Свои – отец, наша небольшая семья, старые слуги, десять конников из Аргосской илы, горцев нашего рода, которых мы снаряжали в армию Филиппа, и отслужившие свое ветераны, которые жили у нас в доме скорее как родичи, а не как слуги. Это была обязанность этеров царя – поставлять своих людей в конницу и фалангу, вооружать их достойно. Наши служили в коннице, это было в несколько раз дороже. Содержать десять человек и коней - обременительная обязанность, которая стала совсем непосильной, когда отец разорился, но мы скорее с голоду бы сдохли, чем сократили число наших дружинников, ведь по ним определялось достоинство и сила всего рода. Уж на это даже наш прижимистый дед всегда деньги с гор присылал. Дружинники были и ядром нашей личной маленькой армии, последним рубежом обороны, если бы Македония, как не раз бывало в истории, неожиданно пошла бы в разнос, оборвалась бы в смуту. Двадцать обученных бойцов в смутное время – неплохой шанс выжить и заставить себя уважать, а ведь были еще и табунщики, и конюхи, и рабы-фракийцы, с которыми отец прекрасно ладил.

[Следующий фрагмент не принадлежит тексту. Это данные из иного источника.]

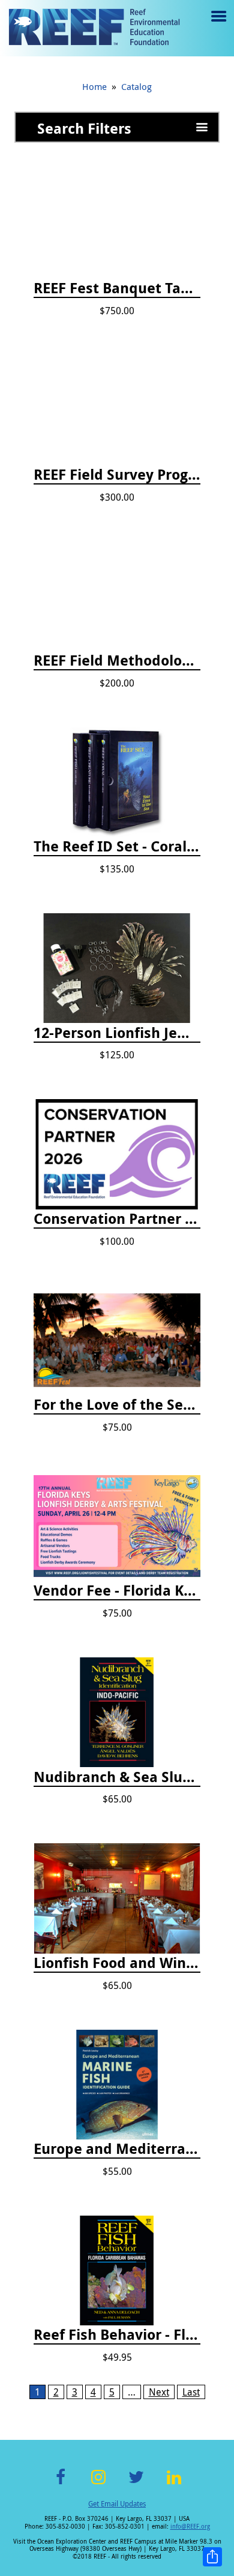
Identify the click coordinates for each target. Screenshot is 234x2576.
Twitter (136, 2483)
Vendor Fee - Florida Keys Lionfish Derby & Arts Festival (117, 1590)
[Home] (94, 28)
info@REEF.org (190, 2526)
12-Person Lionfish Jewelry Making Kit (117, 1033)
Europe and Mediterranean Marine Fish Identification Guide (117, 2149)
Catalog (136, 86)
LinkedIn (173, 2483)
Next (159, 2392)
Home (94, 86)
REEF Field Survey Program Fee (117, 474)
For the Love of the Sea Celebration (117, 1405)
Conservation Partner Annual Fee (117, 1219)
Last (191, 2392)
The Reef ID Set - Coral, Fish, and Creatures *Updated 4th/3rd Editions (117, 846)
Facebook (60, 2483)
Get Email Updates (117, 2503)
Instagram (98, 2483)
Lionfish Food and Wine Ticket (117, 1963)
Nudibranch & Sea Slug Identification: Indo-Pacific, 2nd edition (117, 1777)
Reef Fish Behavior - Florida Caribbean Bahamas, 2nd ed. (117, 2335)
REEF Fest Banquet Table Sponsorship (117, 288)
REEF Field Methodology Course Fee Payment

С таким отрядом можно было бы через всю Македонию пробиться, а там – в родные горы, и хрен достанешь.

Отец был широк, отважен, сочувственно любопытен к новому и незнакомому, но и он говорил: «Мы живем в этом мире, как в осаде, на все четыре стороны бой ведем», так что я с детства привык интересоваться происхождением и всегда четко знал, кто элимиот, кто тимфаец, кто эмафиец, кто линкест, с кем у нас в горах союзы, а с кем – отложенная при Филиппе, но не отмененная навек кровная месть.

Но чем становился я старше, чем больше сливалась моя жизнь с жизнью Александра, я я становился здесь своим и уже Пеллу воспринимал как родину, а горцев, как смешную дальнюю родню, которая невесть по каким обычаям живет. Время всё меняет, иногда себя и не узнаешь, как взглянешь назад.


                ********

Последнее восстание в Орестиде было, когда мне было лет шесть. Где-то через год у нас в доме появился Пердикка, сын нашего последнего орестийского царя Оронта, – взволнованный, красивый, горбоносый паренек лет тринадцати, с прекрасными манерами, полный уважения к старшим и тайной надежды на то, что случится чудо и его здесь не убьют.

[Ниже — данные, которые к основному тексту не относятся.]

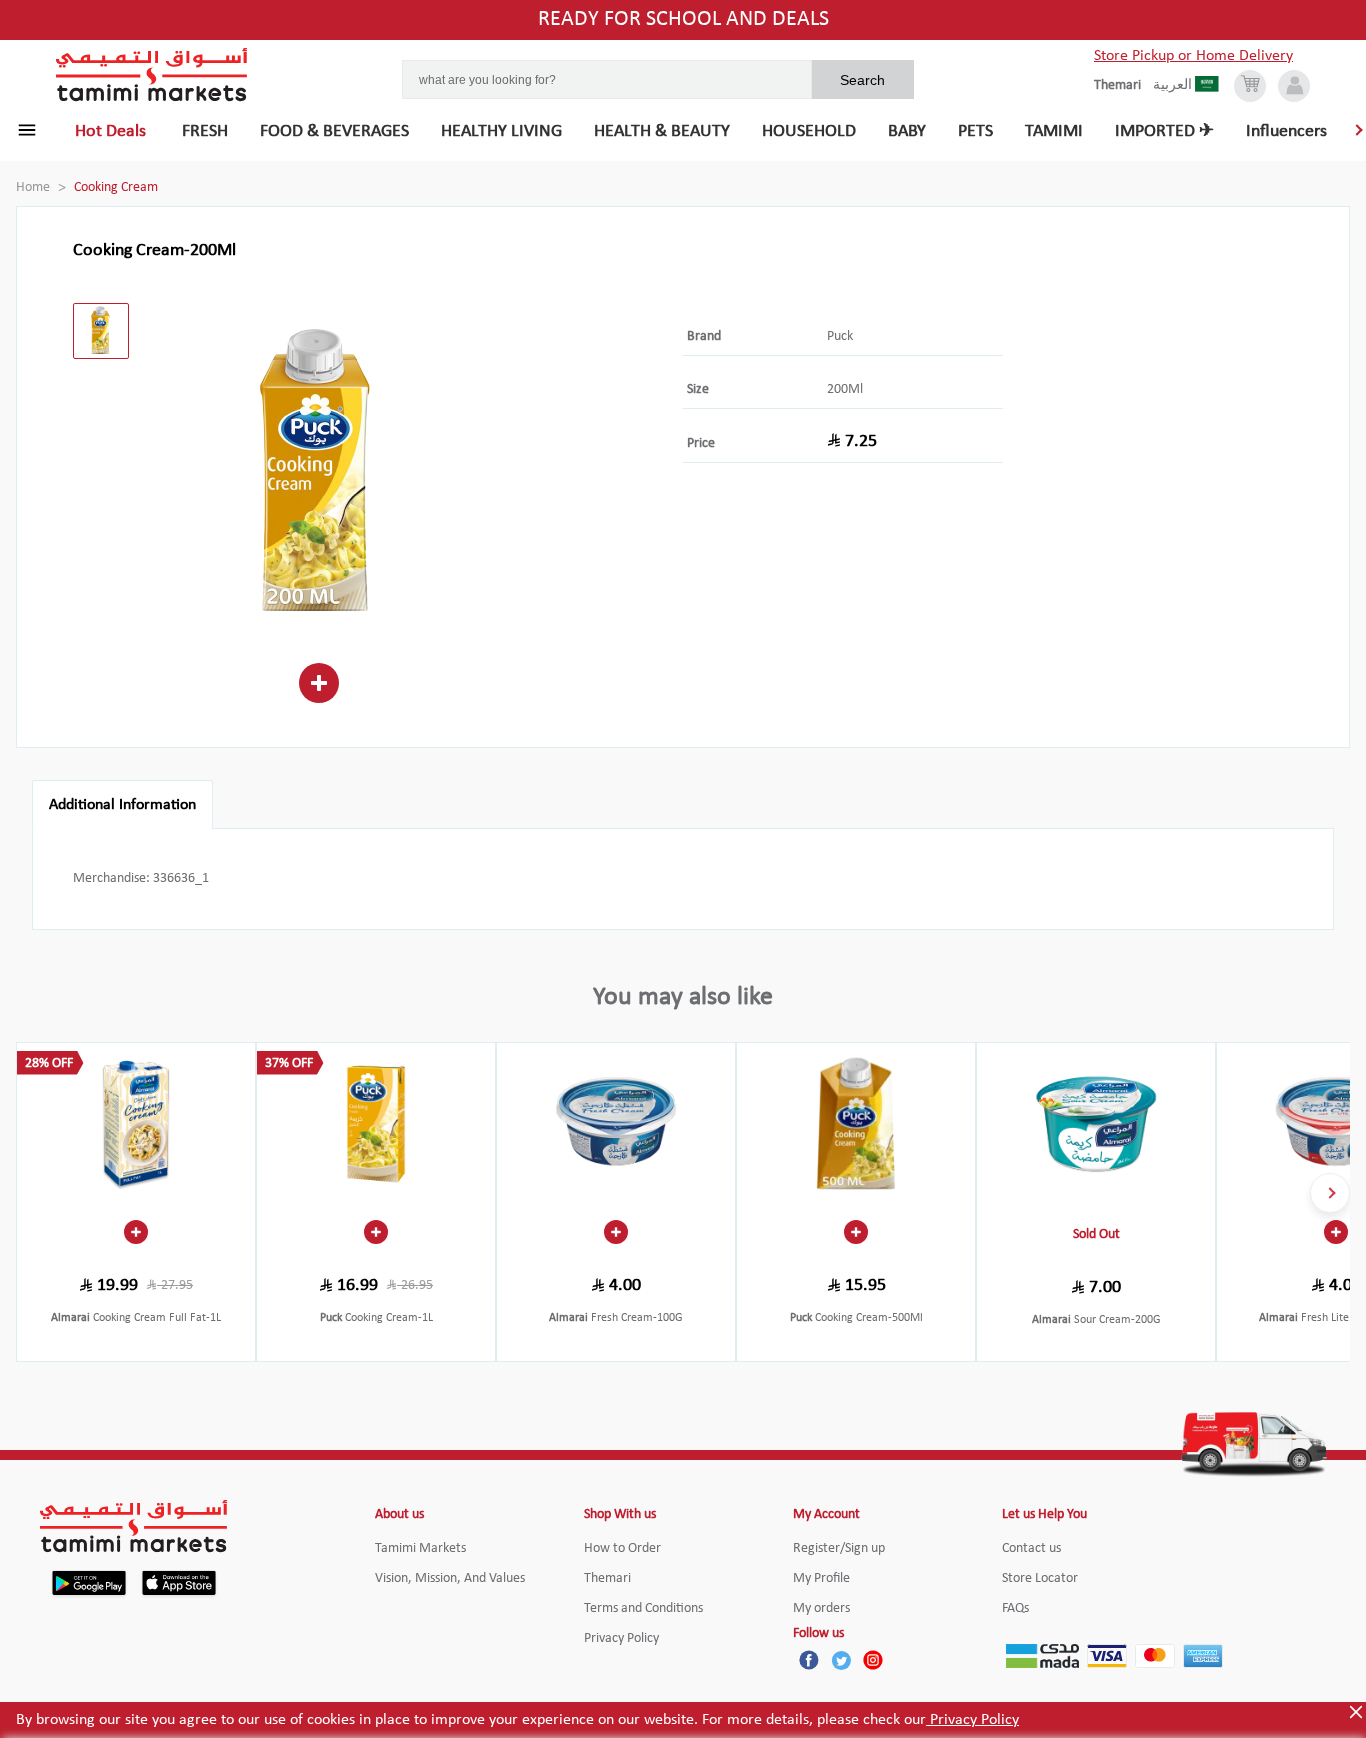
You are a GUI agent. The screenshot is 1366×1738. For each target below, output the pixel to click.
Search (862, 80)
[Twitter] (841, 1660)
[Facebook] (809, 1660)
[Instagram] (873, 1660)
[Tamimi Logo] (152, 75)
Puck (840, 336)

Его родня предпочитала не слезать с гор, не доверяя Филиппу, но тот требовал гарантий послушания, и ему кинули Пердикку, как кость злому псу. Царь попросил отца взять Пердикку под свое крыло: негоже юноше царского рода быть одному при дворе. Тем более, он был наш родич, мне он приходился двоюродным братом, его мать была сестрой моего отца.

Он был испуган, растерян, по-спартански смиренно опускал глаза и прятал руки под новеньким нарядным гиматием с еще не разгладившимися морщинами. Представляю, как на подъезде к Пелле его переодели в праздничное, умыли и причесали. Жертвенный ягненок. Отец очаровал его влегкую, Пердикка позже всегда вспоминал его со слезами благодарности в карих телячьих глазах. Он был застенчивый, чувствительный и мечтательный, сходу влюбился в отца, но любовниками они не стали, отцу хватало с ним забав в платоническом стиле. Впрочем, может чего и было; я к таким вещам не особенно внимателен, мне бы в своих делах разобраться.

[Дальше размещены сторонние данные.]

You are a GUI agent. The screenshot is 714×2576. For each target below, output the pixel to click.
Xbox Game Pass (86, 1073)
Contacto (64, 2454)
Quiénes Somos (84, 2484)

- Для тебя существует лишь одна опасность, - мягко говорил отец, а я вертелся рядом и с жадным любопытством заглядывал в лицо Пердикке – речь ведь шла о его смерти, и мне хотелось почувствовать это.

– Одна опасность – месть, - говорил отец, полузакрыв глаза, словно стихи сочинял. - Филипп любит тебя и желает тебе только добра, он будет счастлив и горд твоей верностью, он будет воспитывать тебя как своего родича, возвышать настолько, насколько царь может возвысить своего друга. Ведь нет ничего более дорогого, чем друг, который мог бы стать смертельным врагом, но избрал дружбу и верность. Кто был любимейшим другом царя Аминты? Дерда линкестид, сын его злейших врагов. А кто ближайший друг Филиппа? Махата, сын Дерды. Не бойся, только ничего не бойся, и доверяй царю.

Я узнавал те воркующие интонации, которыми отец успокаивал животных, предназначенных в жертву, когда вел их к алтарю.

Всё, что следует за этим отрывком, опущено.